One nice thing that I ought to mention about our Wolverhampton trips was that the silver lining of Ethics Girl's relatively poor run was that the race ended up being won by one of our neighbours, Willie Musson, whose splendidly-named Mongoose Alert (seen steaming and beaming with justifiable pride in the freezing winner's enclosure after the race) won very well. This is a lovely horse who's only been with Willie since the summer. I'd found myself riding alongside him a couple of months ago and he'd caught my eye then, so I'm glad to see that he's come good - and all the more so because his coming good gives hope to us all: he's an EIGHT-YEAR-OLD, and was STILL A MAIDEN A MONTH AGO. He's now won two races, and I expect that he'll win some more. This must have been very satisfying for Willie - particularly as he is from a mare by Ore, whom Willie trained to win (from memory - I haven't checked this) the Henry VII Stakes at Sandown a good 25 years ago. As Ore made virtually no impression at stud, and as Mongoose Alert is by the National Hunt stallion Oscar, you'll understand why this victory does indeed provide heart for all the battlers.
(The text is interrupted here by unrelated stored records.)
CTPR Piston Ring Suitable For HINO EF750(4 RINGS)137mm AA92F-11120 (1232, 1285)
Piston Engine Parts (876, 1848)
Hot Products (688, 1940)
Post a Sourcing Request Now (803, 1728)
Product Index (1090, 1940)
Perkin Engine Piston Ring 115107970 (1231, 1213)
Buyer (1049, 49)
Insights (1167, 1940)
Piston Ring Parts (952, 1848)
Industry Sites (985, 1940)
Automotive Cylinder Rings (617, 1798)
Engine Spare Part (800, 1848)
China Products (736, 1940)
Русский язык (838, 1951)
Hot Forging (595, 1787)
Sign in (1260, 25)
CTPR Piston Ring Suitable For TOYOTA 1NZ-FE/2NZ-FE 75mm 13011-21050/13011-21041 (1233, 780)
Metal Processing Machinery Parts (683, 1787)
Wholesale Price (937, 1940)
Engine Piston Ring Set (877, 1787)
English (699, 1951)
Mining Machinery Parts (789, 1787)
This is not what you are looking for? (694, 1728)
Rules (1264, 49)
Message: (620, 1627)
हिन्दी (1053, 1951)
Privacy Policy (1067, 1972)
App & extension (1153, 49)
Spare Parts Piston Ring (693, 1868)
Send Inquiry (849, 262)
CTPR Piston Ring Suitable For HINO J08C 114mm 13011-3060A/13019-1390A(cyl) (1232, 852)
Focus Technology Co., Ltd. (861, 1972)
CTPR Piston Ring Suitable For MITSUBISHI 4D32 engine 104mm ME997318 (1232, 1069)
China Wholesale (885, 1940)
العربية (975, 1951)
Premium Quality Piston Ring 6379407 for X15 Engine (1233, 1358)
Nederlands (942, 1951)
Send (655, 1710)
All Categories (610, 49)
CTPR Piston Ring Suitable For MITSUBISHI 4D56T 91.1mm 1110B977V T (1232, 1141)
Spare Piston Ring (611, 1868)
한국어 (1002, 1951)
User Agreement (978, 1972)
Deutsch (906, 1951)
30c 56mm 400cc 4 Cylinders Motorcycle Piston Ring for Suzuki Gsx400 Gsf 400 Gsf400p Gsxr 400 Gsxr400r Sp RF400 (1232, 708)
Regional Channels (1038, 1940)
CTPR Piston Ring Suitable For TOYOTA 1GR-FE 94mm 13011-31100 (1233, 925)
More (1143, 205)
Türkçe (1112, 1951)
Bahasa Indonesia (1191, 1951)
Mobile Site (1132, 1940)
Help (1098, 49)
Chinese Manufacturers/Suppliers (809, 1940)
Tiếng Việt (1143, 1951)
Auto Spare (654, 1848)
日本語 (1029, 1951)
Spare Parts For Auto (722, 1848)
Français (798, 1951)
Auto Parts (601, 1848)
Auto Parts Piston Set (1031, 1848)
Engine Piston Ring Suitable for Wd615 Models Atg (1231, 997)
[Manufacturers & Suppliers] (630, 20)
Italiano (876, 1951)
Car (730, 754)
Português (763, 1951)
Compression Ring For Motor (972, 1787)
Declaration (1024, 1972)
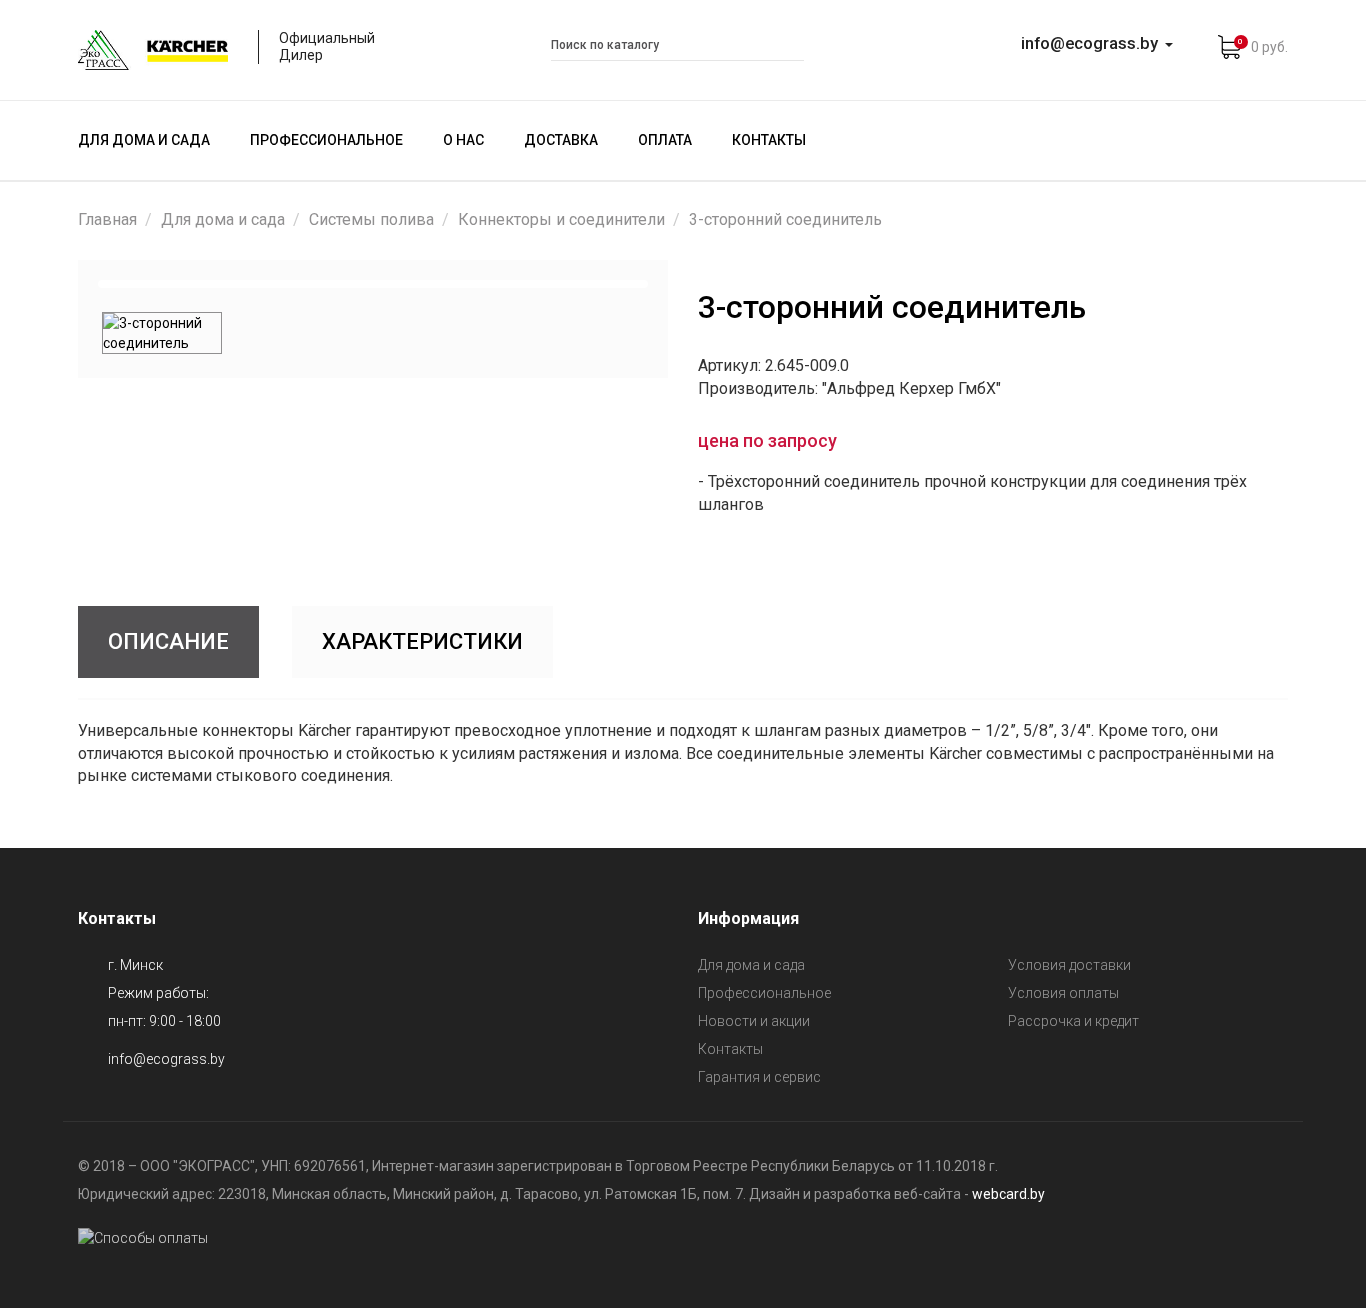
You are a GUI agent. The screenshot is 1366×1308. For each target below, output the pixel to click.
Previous (72, 284)
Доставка (561, 140)
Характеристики (422, 641)
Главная (107, 219)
NB - although this chapter hasn't appeared until Tuesday, it was actually written on Saturday.

1 comment:

Nathan said...

Talking of weather John, I would have loved to have witnessed the recent reports of thundersnow. It's a rare occurrence and must be amazing to experience. There were people reporting thundersnow from the North East England asking, 'is this the end of the world?'. Brilliant.